Overreacting: Small Negative Thing, Big Negative Response
Another fallacious emotional thought pattern of absolute positive thinking is that of overreacting which causes us to blow insignificant things way out of proportion. Small “wrongs” trigger major negative responses in our lives, and cause us to exaggerate what we perceive as being negative.
The emotional thought pattern of overreacting creates the tendency to come down hard on ourselves which reinforces our being our own harshest critics. Overreaction creates a negative mental formula: negative subjects or events trigger negative self-talk, and the outcome is negative results in our lives. For example, when people are asked: “What are you going to do after your leave your company?” it triggers the thought pattern: “What the heck is wrong with me, since I don’t have the foggiest idea of what I am going to do with my life?” This often results in a harmful decision: “I am going to stop the discussion of leaving my company anytime that the subject is brought up.”
Jumping to Negative Conclusions
“I Know It Won’t Work Out”
Jumping to negative conclusions is another “emotional thought pattern.” The need of people who use absolute positive thinking to make decisions quickly in order to not deal with ambiguity or uncertainty creates the tendency for us to believe negative conclusions about ourselves without giving them any careful thought or analysis.
The “emotional thought pattern” of jumping to conclusions creates the false beliefs that: “ I don’t measure up” or “I’m never good enough” which results in prejudging the idea of making a personal transition by assuming that it is not going to work out. The false conclusion stops many people from thinking about the whole idea of “what’s next” which leaves their futures open to chance. Another way the deceptive emotional thought pattern of “jumping to conclusions” interferes with making a successful transition is by a process known as negative forecasting which causes people to imagine that the transition process will turn out badly based on no logical reasoning.

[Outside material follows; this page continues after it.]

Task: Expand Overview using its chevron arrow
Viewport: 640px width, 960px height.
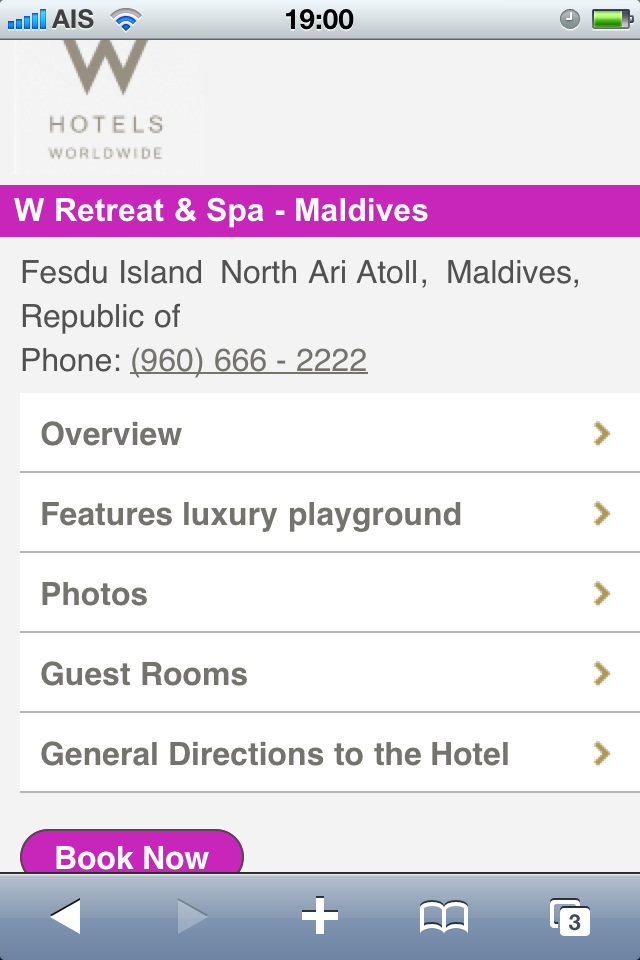Action: (x=601, y=433)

Inferiority: “I Don’t Measure Up”
When we don’t live up to our ideal standards or achieve unattainable goals, the either/ or basis of absolute positive thinking causes us to feel like failures, and it further confirms the negative beliefs about ourselves that have been repressed by absolute positive thinking. The emotional thought pattern of inferiority causes us to think negatively about ourselves which reinforces negative personal convictions. Believing that who we are doesn’t measure up leads to the conviction that who we are has no value and that what we have to say or do is equally of no value to other people.
The emotional thought pattern of inferiority often causes people to feel second-rate to others who they believe are more intelligent, attractive, social or successful than they are. It makes them feel bad for not coming from a perfect background, being perfect, doing everything perfectly. Measuring ourselves to the absolute standards of perfectionism often results in our having low opinions of ourselves and feeling frustration and a deep sense of powerlessness.

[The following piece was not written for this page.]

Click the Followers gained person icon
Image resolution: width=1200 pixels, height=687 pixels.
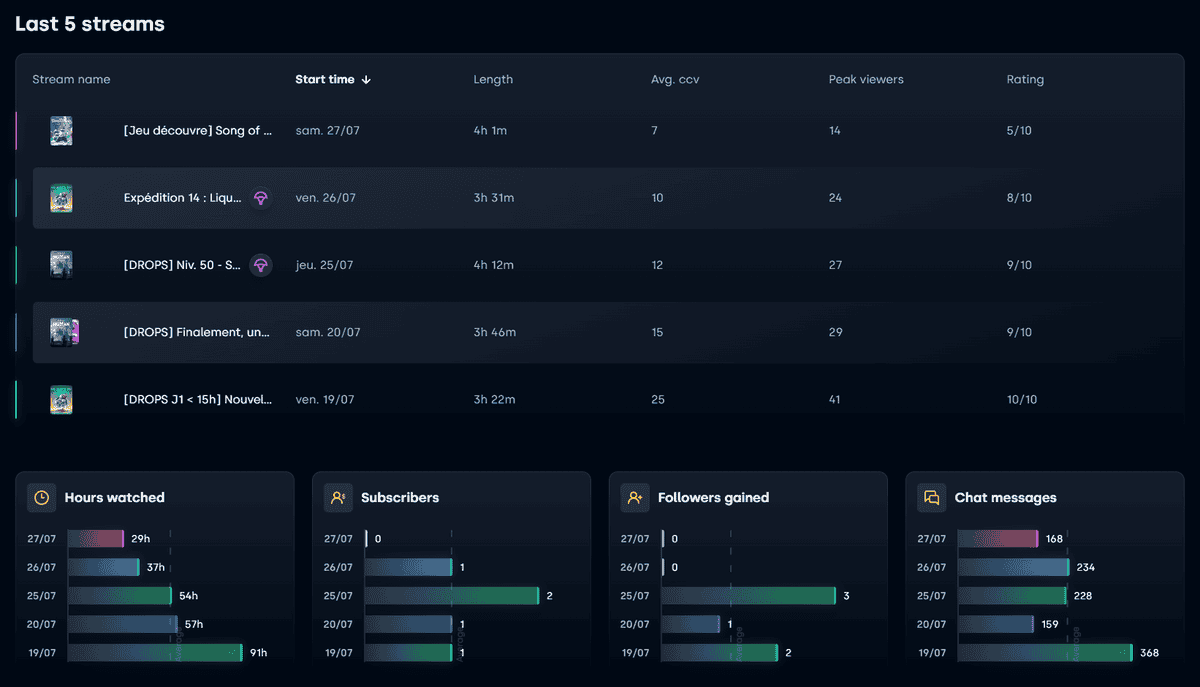click(635, 498)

The expanded awareness of balanced thinking helps you realize that absolute positive thinking creates a self-reinforcing feedback loop which causes us to feel negative about ourselves and creates the need to always think positively which is an overcompensation for feeling bad.

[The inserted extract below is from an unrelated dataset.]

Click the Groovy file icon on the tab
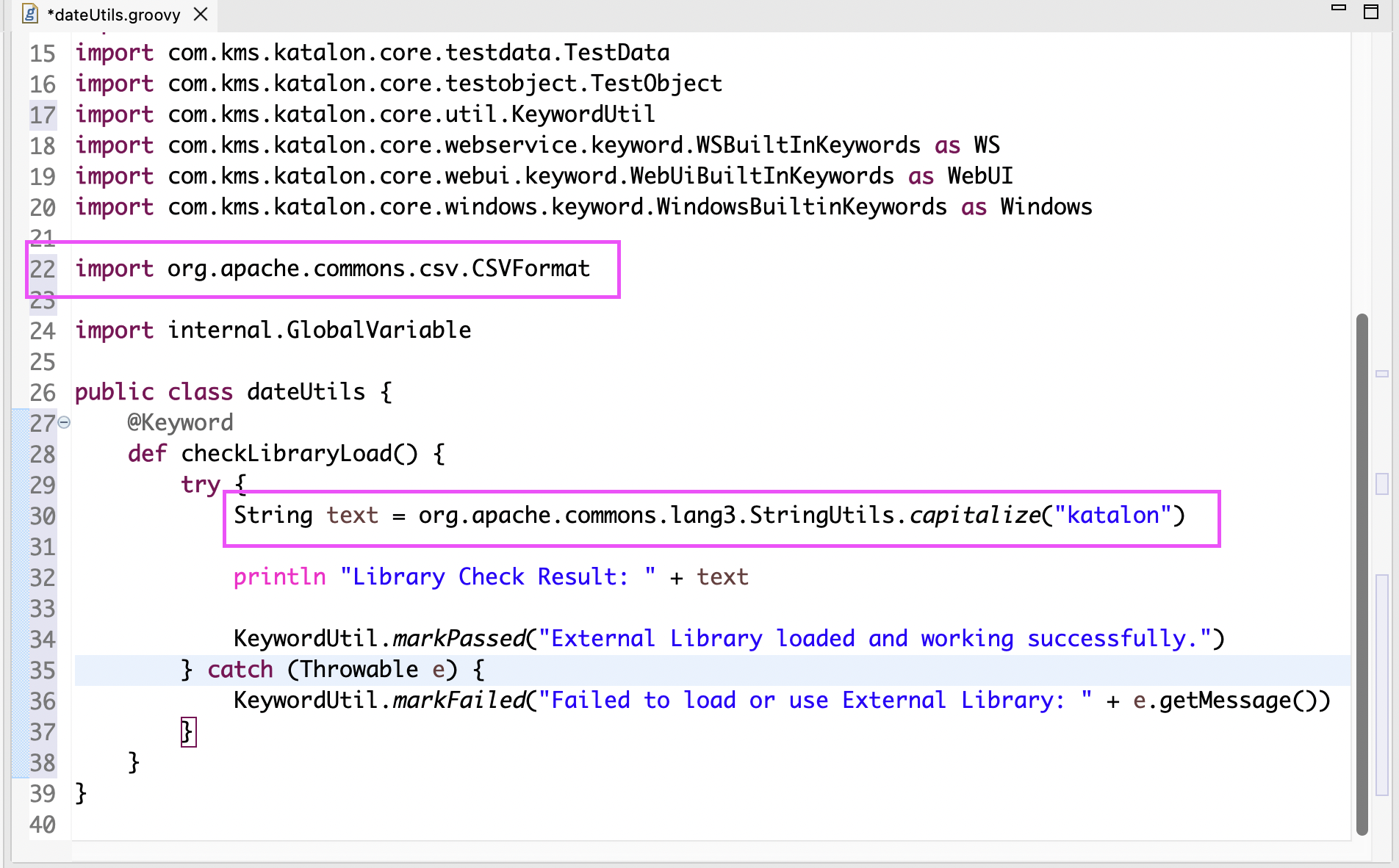 coord(30,13)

Balancing the way you think counterbalances the negative effects of absolute positive thinking by having you correctly believe that: “I do measure up.” You can fail and it can be a great learning experience. Balanced thinking offsets the emotional thought pattern of oversimplification and helps you realize that you are not a failure if you fail because what you do does not define who you are. Another way balanced thinking counterbalances the emotional thought pattern of oversimplification is by helping you discover the true positive facts of who you really are and focus on the details that need to be addressed for successful outcomes.